Six variables predictive of in-hospital stroke, death after carotid stenting
Six clinical variables comprised a risk score that may predict in-hospital stroke or death after carotid artery stenting to aid clinical decision making and improve patient selection, according to registry data.
The study, which was initially presented at the Society for Cardiovascular Angiography and Intervention 2012 Scientific Sessions, included patients undergoing carotid artery stenting (CAS) without acute evolving stroke from April 2005 to June 2011 as part of the National Cardiovascular Data Registry (NCDR) Carotid Artery Revascularization and Endarterectomy (CARE) Registry. Researchers looked at 35 variables in all.
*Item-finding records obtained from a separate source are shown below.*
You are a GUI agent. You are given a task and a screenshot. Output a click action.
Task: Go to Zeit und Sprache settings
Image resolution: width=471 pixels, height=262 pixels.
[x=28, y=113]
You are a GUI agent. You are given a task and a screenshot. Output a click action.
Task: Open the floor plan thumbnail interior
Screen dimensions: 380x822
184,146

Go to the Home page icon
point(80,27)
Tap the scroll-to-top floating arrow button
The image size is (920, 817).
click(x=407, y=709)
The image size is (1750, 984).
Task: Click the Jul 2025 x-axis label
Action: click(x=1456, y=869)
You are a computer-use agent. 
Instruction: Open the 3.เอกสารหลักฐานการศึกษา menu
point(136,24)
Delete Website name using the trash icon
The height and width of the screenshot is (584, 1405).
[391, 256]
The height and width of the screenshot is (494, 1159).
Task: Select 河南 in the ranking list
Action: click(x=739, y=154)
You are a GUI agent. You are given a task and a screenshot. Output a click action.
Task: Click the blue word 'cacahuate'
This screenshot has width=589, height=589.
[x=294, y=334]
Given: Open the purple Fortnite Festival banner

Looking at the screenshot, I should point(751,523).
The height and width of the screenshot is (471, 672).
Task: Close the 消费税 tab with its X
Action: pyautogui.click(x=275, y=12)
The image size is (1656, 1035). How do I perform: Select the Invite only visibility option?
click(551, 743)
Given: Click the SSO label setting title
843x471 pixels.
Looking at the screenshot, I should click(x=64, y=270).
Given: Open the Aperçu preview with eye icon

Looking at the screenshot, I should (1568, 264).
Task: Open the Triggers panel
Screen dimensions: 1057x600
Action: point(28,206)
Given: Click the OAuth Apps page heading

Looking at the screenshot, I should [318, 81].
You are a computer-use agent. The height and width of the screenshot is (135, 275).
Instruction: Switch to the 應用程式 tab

A total of 271 (2.4%) primary endpoint events occurred during 11,122 procedures. Six predictors of stroke or death included:
- Impending major surgery (OR=2.20; 95% CI, 1.34-3.61);
- Previous stroke (OR=2.03; 95% CI, 1.53-2.70);
- Age (per 10 years; OR=1.76; 95% CI, 1.55-2.01);
- Target lesion symptomatic within 6 months (OR=1.55; 95% CI, 1.21-2.00);
- Atrial fibrillation or flutter (OR=1.41; 95% CI, 1.04-1.92);
- Previous ipsilateral carotid endarterectomy (CEA; OR=0.63; 0.42-0.94).
Overall, the model was well calibrated with moderate discriminatory ability (C-statistic=0.71) and within symptomatic (C-statistic=0.68) and asymptomatic (C-statistic=0.72) subgroups. Available angiographic variables did not improve model performance (C-statistic=0.72; integrated discrimination improvement, 0.001; P=.21).
This tool may be useful to assist clinicians in evaluating optimal management, share more accurate pre-procedural risks with patients and improve patient selection for CAS, the researchers wrote.
“In an environment where two carotid revascularization strategies each pose unique risks influenced by patient characteristics, a schema for risk assessment is necessary to assist patients in selecting the most appropriate therapy,” they said. “The NCDR CAS risk score may enable clinicians to identify those patients at excessive risk of CAS so that medical therapy or CEA may be offered as alternatives. Similarly, in patients with prohibitive risk with CEA, this risk score is helpful in identifying patients with acceptable CAS risk.”